From the coda of George Will's column today:
Romney is right about the futility of many current policies, but being offended by irrationality is insufficient. Santorum is right to be alarmed by many cultural trends but implies that religion must be the nexus between politics and cultural reform. Romney is not attracting people who want rationality leavened by romance. Santorum is repelling people who want politics unmediated by theology.
My admiration for Dr. Will is second to none, but I think him slightly off the mark here.
Romney's style problem (that he doesn't have one) is a secondary consideration. Indeed, if conservatives really are averse to a buttoned-down technocrat, it's hard to explain why Mitch Daniels sent so many of them to their fainting couches at this time last year.
Rather, Romney's primary shortcoming is dispositional. We've seen it on display recently in his support for increasing the minimum wage and retaining the progressivity of the tax code, as well as in his warning that cutting federal spending will slow the economy.

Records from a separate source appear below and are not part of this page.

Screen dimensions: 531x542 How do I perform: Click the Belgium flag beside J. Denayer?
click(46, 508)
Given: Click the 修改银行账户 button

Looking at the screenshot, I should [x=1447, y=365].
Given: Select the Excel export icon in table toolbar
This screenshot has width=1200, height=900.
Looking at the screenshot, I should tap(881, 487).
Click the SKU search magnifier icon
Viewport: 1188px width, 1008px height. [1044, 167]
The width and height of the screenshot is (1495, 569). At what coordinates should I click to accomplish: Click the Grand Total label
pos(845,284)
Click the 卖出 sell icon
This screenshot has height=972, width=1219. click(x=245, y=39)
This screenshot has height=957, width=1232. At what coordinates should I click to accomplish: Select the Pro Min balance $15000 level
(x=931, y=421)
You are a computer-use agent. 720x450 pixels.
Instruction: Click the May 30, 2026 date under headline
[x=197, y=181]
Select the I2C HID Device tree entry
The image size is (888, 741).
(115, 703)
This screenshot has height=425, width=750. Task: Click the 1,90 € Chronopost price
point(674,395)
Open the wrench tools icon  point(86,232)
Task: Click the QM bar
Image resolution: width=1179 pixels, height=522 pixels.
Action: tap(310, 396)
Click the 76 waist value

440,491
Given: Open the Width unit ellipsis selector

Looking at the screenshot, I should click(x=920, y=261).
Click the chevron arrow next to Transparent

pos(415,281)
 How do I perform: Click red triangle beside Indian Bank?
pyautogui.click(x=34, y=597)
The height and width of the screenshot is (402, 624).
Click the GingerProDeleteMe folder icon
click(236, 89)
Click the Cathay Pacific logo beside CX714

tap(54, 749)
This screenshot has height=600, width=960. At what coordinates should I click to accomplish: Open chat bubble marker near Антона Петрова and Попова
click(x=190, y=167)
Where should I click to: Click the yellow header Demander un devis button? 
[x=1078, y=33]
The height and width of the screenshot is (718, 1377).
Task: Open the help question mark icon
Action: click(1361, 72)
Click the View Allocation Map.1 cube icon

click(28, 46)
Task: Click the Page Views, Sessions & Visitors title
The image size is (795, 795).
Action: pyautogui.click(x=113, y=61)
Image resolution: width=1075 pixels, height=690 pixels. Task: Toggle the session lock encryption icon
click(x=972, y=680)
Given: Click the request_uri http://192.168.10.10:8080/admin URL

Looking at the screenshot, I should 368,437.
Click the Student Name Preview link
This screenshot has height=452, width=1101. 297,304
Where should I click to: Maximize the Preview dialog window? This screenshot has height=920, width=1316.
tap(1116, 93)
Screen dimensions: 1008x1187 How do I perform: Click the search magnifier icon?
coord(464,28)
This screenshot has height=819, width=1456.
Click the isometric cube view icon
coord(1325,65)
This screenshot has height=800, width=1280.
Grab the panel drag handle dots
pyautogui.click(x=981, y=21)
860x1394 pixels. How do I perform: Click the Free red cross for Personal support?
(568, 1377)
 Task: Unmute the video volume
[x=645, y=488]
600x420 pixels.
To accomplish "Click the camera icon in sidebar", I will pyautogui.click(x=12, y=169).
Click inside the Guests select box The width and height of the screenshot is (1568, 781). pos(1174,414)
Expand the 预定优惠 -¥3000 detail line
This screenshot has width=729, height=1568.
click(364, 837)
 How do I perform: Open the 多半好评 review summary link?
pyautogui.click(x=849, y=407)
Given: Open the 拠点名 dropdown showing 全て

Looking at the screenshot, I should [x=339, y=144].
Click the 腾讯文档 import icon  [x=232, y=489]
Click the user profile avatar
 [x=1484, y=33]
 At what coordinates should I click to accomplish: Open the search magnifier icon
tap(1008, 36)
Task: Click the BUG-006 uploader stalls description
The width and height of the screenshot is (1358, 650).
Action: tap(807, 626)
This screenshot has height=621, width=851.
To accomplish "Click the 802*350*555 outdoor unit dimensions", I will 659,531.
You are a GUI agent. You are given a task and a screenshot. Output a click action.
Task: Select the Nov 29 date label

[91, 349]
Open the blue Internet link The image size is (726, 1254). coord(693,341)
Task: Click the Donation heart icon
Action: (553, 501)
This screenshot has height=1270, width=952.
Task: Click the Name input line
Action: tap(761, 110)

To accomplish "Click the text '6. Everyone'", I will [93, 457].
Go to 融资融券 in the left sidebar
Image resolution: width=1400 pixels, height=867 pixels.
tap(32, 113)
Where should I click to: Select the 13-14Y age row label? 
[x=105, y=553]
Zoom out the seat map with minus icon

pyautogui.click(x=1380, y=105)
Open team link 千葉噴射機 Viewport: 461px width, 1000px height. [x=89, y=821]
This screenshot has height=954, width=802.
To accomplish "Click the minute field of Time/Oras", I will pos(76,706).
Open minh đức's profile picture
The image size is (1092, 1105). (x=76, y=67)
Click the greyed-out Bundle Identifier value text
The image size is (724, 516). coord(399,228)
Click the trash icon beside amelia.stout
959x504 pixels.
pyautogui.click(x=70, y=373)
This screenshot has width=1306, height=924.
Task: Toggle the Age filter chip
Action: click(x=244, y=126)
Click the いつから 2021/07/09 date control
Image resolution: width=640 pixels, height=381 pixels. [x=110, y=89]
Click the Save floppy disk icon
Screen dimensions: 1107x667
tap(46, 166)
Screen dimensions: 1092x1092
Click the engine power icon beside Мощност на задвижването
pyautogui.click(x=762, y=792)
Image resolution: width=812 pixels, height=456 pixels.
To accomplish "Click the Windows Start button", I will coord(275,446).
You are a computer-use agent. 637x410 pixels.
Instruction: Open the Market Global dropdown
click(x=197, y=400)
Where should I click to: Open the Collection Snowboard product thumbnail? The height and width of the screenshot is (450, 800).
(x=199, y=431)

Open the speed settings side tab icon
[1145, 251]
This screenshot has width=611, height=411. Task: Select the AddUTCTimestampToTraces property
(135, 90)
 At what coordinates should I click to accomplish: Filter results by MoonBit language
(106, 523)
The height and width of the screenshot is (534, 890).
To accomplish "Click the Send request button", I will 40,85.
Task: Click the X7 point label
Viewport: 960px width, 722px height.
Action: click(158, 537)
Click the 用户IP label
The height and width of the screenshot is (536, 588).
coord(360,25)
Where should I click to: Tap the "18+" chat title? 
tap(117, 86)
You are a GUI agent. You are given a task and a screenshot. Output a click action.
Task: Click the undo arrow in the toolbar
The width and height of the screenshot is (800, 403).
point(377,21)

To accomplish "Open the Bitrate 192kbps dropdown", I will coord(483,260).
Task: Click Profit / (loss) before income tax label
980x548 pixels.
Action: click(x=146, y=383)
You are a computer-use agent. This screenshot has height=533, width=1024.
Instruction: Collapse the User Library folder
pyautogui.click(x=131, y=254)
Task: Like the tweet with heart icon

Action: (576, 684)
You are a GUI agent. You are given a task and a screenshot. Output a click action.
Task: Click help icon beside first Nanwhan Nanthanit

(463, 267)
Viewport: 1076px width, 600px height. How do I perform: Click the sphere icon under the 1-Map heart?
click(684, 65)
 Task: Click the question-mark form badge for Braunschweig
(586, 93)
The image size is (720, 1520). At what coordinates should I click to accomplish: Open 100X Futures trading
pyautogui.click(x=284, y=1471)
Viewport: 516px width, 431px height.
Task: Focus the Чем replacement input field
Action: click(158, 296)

It's not, as some of his more adamant detractors allege, that Romney is a liberal; it's that he's a conventional wisdom Republican -- the sort of person whose ideas are shaped more directly (and more regularly) by the editorials of the Washington Post than by the work of Milton Friedman; the sort of person who prefaces every political conversation at a cocktail party with "I'm not that kind of Republican." The corresponding fear for conservatives is that all they'll get out of a Romney Administration is whatever right-leaning real estate is still available after conceding a liberal premise.
As for Santorum, Will's criticism was a lot more salient prior to last night's debate (in fairness, I assume it was written prior to the forum). Santorum has actually proven himself surprisingly capable of consistently making his religious views -- and their effect on his policy stances -- seem utterly within the American mainstream (although the media frenzy that accompanies his every pronouncement that even grazes the issue will continue to dog him).
After last night, it seems that Santorum's biggest problem may turn out to be the fact that he is a pathological senator: prone to self-reference and Washington jargon, long-winded at the expense of clarity, occasionally "nuanced" to the point of parody (his 'I voted for bills that I didn't support' moment last night summoned the ghost of the John Kerry campaign).
Fortunately for Santorum, he seems able to escape these tics at times. In the right setting, on the right topic, he can be forceful and clear. He ought now to redouble his efforts to marshal that tone. If he doesn't, this will turn into a race between the guy who thinks like Bob Dole and the guy who talks like Bob Dole.